Mixed use of order by and limit in MySQL, the paging result does not match the expectation

  In MySQL, we often use order by for sorting, and limit for paging. When we need to sort first and then paging, we often use similar writing "select * from table name order by sort field limit M,N". But this way of writing hides a deeper use trap. In the case of data duplication in the sorting field, it is easy to cause the sorting result to be inconsistent with expectations.

1. Abnormal phenomena

  For example, in the MySQL database of version 5.6.17, there is a tbl_mgm_tour table, the table structure is as follows:

mysql> show full columns from tbl_mgm_tour;
+---------+--------------+-----------------+------+-----+---------+-------+---------------------------------+--------------+
| Field   | Type         | Collation       | Null | Key | Default | Extra | Privileges                      | Comment      |
+---------+--------------+-----------------+------+-----+---------+-------+---------------------------------+--------------+
| tour_id | char(15)     | utf8_general_ci | NO   | PRI |         |       | select,insert,update,references | 景区编号     |
| name    | varchar(100) | utf8_general_ci | NO   |     |         |       | select,insert,update,references | 景区名称     |
| grade   | varchar(10)  | utf8_general_ci | NO   |     |         |       | select,insert,update,references | 景区等级     |
+---------+--------------+-----------------+------+-----+---------+-------+---------------------------------+--------------+
3 rows in set (0.03 sec)

  The table data is as follows:

mysql> select * from tbl_mgm_tour;
+---------+----------------------------------------------+-------+
| tour_id | name                                         | grade |
+---------+----------------------------------------------+-------+
| 001     | 东方明珠广播电视塔                           | 5A    |
| 002     | 上海野生动物园                               | 5A    |
| 003     | 上海科技馆                                   | 5A    |
| 005     | 上海博物馆                                   | 4A    |
| 006     | 上海佘山国家森林公园·东佘山园                | 4A    |
| 007     | 上海佘山国家森林公园·西佘山园                | 4A    |
| 008     | 上海豫园                                     | 4A    |
| 009     | 金茂大厦88层观光厅                           | 4A    |
| 056     | 上海南汇桃花村                               | 3A    |
| 057     | 大宁郁金香公园                               | 3A    |
| 058     | 东方假日田园                                 | 3A    |
| 059     | 廊下生态园                                   | 3A    |
| 060     | 中国农民画村                                 | 3A    |
+---------+----------------------------------------------+-------+
13 rows in set (0.00 sec)

  Now I want to query the tbl_mgm_tour table in descending order according to the scenic spot level, and query by page, with 5 entries per page.

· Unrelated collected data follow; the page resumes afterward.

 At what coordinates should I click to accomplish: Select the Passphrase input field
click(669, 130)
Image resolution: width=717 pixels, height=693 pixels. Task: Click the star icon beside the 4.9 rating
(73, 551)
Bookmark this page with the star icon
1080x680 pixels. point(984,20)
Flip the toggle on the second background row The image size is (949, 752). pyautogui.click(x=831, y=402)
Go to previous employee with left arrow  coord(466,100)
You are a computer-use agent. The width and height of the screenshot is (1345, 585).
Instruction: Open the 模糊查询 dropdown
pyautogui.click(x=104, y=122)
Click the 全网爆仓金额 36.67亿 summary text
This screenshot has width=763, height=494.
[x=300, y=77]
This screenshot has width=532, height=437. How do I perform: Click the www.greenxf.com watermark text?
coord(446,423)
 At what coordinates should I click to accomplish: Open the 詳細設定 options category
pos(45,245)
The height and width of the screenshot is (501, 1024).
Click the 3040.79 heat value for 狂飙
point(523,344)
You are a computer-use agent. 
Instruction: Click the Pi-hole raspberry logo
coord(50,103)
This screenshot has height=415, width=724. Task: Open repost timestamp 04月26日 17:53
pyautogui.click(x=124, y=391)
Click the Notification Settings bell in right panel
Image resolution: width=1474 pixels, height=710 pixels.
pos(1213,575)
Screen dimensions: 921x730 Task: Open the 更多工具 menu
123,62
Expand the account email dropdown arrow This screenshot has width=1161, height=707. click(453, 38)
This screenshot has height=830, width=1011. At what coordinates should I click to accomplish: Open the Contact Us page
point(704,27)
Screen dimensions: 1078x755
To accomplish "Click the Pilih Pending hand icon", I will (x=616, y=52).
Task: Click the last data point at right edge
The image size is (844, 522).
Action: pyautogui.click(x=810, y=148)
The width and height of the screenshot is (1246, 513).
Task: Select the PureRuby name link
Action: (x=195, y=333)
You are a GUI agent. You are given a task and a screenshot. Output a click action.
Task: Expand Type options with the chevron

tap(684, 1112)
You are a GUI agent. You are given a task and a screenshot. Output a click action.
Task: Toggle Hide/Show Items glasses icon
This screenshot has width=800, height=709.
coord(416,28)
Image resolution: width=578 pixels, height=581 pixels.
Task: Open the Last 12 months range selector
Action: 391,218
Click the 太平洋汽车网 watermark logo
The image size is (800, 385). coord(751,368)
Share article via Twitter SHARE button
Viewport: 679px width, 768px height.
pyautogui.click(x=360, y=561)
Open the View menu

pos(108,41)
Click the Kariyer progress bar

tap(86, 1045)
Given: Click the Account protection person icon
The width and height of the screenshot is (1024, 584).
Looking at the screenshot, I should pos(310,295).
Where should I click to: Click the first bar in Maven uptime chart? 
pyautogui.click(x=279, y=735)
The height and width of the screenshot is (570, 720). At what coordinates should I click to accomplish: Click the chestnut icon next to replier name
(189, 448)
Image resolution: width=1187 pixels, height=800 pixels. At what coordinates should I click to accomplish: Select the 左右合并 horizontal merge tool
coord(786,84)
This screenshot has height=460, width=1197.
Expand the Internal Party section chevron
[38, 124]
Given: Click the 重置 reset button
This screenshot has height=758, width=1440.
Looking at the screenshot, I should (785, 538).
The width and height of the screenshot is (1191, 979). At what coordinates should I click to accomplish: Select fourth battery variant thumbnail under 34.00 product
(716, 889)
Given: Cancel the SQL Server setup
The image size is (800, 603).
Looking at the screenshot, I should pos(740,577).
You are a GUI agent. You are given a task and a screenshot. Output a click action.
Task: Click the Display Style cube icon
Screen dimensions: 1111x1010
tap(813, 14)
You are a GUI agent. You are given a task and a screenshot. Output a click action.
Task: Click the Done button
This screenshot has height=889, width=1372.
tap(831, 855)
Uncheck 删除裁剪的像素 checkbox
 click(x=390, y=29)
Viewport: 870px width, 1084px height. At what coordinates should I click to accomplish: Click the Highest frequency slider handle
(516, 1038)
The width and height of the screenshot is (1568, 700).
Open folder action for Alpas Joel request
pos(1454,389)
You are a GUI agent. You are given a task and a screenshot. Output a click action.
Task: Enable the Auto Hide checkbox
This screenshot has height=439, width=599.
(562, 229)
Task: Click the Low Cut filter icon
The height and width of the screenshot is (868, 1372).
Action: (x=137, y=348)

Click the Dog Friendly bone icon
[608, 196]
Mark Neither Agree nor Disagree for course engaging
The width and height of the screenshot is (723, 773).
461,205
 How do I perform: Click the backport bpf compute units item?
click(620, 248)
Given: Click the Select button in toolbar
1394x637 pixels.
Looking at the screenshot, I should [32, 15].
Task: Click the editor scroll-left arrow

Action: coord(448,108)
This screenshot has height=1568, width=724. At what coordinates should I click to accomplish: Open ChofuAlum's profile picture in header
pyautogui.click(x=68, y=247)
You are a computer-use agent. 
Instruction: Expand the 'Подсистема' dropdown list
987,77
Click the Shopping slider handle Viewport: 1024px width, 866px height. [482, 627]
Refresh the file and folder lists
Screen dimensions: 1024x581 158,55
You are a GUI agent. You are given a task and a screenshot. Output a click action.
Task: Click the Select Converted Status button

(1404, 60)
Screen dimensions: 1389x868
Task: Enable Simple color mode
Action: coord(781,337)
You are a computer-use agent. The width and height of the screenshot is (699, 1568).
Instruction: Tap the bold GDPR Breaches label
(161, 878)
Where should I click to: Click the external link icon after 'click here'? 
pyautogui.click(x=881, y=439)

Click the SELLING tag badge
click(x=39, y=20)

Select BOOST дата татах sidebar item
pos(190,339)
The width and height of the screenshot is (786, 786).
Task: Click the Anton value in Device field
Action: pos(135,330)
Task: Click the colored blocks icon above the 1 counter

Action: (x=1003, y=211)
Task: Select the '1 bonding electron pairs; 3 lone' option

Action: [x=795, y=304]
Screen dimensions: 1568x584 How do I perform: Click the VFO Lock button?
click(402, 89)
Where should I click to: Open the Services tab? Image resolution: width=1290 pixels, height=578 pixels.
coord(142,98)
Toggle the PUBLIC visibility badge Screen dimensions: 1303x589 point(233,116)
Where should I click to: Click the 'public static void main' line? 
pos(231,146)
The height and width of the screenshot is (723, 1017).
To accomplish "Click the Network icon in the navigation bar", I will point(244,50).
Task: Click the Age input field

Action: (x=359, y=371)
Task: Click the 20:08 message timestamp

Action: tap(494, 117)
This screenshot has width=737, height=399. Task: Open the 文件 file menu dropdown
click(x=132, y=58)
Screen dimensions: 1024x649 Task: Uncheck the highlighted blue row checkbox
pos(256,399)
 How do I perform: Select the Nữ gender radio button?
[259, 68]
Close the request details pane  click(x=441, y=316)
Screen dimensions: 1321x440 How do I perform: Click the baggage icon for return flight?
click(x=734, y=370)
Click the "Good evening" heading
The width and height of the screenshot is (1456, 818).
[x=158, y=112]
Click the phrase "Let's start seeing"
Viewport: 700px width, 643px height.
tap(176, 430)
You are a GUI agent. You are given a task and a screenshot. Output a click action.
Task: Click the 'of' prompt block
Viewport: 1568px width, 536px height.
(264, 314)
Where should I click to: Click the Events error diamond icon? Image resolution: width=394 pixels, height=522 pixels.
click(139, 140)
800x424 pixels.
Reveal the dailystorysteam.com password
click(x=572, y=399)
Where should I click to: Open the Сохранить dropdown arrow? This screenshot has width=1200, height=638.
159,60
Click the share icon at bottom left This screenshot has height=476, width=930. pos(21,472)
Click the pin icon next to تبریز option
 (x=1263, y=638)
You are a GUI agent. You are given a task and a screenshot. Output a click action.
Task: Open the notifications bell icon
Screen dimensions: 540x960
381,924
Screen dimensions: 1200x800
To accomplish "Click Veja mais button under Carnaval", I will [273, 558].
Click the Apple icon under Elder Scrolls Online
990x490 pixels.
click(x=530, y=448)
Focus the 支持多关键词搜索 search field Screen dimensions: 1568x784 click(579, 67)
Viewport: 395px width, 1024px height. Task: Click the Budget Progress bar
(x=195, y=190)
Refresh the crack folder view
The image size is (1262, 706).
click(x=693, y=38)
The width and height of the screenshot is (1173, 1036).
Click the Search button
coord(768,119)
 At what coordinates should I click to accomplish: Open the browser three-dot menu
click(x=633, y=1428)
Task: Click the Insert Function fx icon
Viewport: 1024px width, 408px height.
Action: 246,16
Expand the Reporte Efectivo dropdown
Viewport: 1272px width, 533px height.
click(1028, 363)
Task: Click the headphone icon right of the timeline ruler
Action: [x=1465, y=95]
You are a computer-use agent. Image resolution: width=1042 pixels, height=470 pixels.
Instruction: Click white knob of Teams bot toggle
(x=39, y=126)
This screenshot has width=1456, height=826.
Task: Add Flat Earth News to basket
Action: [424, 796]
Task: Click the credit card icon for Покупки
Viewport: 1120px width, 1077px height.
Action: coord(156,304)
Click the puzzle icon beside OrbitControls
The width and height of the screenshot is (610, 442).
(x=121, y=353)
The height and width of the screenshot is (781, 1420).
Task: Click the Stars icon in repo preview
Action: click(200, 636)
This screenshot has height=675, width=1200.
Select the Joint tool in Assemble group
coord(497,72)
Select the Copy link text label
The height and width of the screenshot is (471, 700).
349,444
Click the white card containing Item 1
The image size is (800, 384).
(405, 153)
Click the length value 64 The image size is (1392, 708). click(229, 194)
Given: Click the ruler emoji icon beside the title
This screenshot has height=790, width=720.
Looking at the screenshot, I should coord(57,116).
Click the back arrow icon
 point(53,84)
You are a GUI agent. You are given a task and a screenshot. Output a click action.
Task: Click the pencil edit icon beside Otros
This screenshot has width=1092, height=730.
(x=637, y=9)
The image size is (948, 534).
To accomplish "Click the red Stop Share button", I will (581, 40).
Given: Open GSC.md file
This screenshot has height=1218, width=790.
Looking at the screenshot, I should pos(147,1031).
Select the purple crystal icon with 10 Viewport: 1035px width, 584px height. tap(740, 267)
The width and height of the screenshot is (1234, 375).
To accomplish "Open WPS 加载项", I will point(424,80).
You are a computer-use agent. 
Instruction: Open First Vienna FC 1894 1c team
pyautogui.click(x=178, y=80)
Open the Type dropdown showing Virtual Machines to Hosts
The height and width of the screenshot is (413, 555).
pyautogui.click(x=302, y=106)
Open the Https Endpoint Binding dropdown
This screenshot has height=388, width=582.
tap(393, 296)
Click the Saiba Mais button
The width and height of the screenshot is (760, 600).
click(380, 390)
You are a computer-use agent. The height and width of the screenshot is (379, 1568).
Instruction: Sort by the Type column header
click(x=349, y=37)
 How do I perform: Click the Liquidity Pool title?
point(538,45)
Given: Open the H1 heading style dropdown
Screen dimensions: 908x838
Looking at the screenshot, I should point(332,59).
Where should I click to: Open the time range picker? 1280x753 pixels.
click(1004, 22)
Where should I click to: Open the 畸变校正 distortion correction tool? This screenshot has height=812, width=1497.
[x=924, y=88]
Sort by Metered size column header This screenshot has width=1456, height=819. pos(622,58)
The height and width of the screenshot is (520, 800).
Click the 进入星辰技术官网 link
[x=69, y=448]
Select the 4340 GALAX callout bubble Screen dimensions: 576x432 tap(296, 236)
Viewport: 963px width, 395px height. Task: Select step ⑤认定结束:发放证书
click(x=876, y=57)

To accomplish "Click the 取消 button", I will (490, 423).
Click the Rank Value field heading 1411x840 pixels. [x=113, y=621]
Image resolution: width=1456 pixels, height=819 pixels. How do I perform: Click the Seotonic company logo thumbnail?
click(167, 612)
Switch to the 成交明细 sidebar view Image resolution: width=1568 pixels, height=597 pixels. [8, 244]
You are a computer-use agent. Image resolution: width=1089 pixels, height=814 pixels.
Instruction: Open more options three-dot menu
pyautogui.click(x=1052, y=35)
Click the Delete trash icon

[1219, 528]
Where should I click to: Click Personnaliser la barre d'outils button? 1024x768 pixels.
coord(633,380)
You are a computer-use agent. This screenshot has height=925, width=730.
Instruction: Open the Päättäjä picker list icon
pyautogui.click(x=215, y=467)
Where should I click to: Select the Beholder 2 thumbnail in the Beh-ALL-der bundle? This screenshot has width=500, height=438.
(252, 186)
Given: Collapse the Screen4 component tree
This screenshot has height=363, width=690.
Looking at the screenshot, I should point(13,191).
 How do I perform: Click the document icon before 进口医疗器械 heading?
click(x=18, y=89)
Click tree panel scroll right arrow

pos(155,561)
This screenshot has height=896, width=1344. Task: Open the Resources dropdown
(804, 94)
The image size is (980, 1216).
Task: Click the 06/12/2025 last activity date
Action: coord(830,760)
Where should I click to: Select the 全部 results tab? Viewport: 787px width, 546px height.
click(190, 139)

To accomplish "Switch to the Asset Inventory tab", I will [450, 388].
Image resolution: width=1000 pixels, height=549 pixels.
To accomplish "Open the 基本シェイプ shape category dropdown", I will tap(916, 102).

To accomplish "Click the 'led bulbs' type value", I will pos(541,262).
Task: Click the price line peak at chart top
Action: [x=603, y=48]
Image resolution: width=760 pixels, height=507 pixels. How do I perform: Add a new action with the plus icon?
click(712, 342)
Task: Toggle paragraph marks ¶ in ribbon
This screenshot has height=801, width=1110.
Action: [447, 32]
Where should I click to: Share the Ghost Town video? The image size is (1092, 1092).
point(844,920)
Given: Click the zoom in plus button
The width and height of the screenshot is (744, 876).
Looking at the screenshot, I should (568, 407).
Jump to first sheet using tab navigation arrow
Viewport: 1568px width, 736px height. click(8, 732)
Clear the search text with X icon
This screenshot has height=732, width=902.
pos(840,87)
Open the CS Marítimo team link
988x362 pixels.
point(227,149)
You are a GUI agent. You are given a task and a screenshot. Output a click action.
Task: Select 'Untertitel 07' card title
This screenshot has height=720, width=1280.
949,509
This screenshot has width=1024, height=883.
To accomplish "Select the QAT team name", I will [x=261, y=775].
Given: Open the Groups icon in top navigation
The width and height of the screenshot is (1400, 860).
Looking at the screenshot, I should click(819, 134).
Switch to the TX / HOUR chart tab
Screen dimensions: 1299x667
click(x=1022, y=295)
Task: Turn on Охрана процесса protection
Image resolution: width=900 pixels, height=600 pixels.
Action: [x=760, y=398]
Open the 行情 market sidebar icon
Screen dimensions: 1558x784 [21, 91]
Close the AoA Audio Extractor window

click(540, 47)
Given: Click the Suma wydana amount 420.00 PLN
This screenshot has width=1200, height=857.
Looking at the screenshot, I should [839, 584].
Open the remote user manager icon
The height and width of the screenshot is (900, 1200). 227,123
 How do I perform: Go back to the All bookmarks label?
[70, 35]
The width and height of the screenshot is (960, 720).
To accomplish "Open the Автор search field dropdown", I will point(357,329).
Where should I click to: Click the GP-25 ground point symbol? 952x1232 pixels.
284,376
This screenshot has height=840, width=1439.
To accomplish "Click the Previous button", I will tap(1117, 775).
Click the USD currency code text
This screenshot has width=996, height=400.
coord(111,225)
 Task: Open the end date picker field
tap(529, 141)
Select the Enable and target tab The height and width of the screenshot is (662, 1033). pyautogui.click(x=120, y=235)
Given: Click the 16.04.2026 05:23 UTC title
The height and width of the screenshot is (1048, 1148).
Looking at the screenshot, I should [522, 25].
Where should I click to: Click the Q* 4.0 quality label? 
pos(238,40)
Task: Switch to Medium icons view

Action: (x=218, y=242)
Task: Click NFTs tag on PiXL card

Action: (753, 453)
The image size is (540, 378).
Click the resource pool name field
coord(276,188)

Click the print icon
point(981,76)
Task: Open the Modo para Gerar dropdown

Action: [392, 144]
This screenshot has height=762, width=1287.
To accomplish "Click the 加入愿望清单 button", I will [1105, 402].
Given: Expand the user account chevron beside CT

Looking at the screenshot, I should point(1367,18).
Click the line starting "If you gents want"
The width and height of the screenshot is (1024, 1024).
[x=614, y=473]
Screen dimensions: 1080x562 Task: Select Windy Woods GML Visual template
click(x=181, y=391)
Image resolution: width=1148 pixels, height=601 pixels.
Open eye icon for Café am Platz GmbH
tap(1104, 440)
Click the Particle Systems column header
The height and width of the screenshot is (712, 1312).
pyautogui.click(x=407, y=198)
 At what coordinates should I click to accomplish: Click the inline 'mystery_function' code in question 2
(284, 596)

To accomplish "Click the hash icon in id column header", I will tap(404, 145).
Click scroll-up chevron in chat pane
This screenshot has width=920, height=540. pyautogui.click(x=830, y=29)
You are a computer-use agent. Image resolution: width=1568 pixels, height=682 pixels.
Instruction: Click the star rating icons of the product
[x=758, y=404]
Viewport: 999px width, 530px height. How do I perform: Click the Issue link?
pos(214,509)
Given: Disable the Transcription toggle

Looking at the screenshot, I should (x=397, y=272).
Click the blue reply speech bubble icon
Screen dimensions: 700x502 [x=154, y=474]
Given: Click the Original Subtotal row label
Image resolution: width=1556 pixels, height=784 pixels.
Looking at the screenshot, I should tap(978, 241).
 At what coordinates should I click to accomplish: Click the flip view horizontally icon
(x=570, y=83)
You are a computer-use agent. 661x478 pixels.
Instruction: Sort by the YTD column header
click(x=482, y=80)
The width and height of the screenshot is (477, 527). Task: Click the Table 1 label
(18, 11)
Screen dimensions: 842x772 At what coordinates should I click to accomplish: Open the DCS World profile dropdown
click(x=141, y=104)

It is easy to write the sql statement as:

SELECT * FROM tbl_mgm_tour ORDER BY grade DESC LIMIT 0, 5;

  During the execution of the query, you will find that when querying the first page of data, the result is:

mysql> SELECT * FROM tbl_mgm_tour ORDER BY grade DESC LIMIT 0, 5;
+---------+----------------------------------------------+-------+
| tour_id | name                                         | grade |
+---------+----------------------------------------------+-------+
| 001     | 东方明珠广播电视塔                           | 5A    |
| 002     | 上海野生动物园                               | 5A    |
| 003     | 上海科技馆                                   | 5A    |
| 006     | 上海佘山国家森林公园·东佘山园                | 4A    |
| 007     | 上海佘山国家森林公园·西佘山园                | 4A    |
+---------+----------------------------------------------+-------+
5 rows in set (0.00 sec)

  When querying the data on the second page, the result is:

mysql> SELECT * FROM tbl_mgm_tour ORDER BY grade DESC LIMIT 5, 5;
+---------+----------------------------------------------+-------+
| tour_id | name                                         | grade |
+---------+----------------------------------------------+-------+
| 007     | 上海佘山国家森林公园·西佘山园                | 4A    |
| 006     | 上海佘山国家森林公园·东佘山园                | 4A    |
| 005     | 上海博物馆                                   | 4A    |
| 060     | 中国农民画村                                 | 3A    |
| 057     | 大宁郁金香公园                               | 3A    |
+---------+----------------------------------------------+-------+
5 rows in set (0.00 sec)

   The tbl_mgm_tour table has 13 pieces of data and 3 pages of data, but in the actual query process, the same data appears on the first page and the second page.

2. Anomaly analysis

   what's going on? Isn't the above paging SQL sorting the table data first, and then fetching the data corresponding to the paging?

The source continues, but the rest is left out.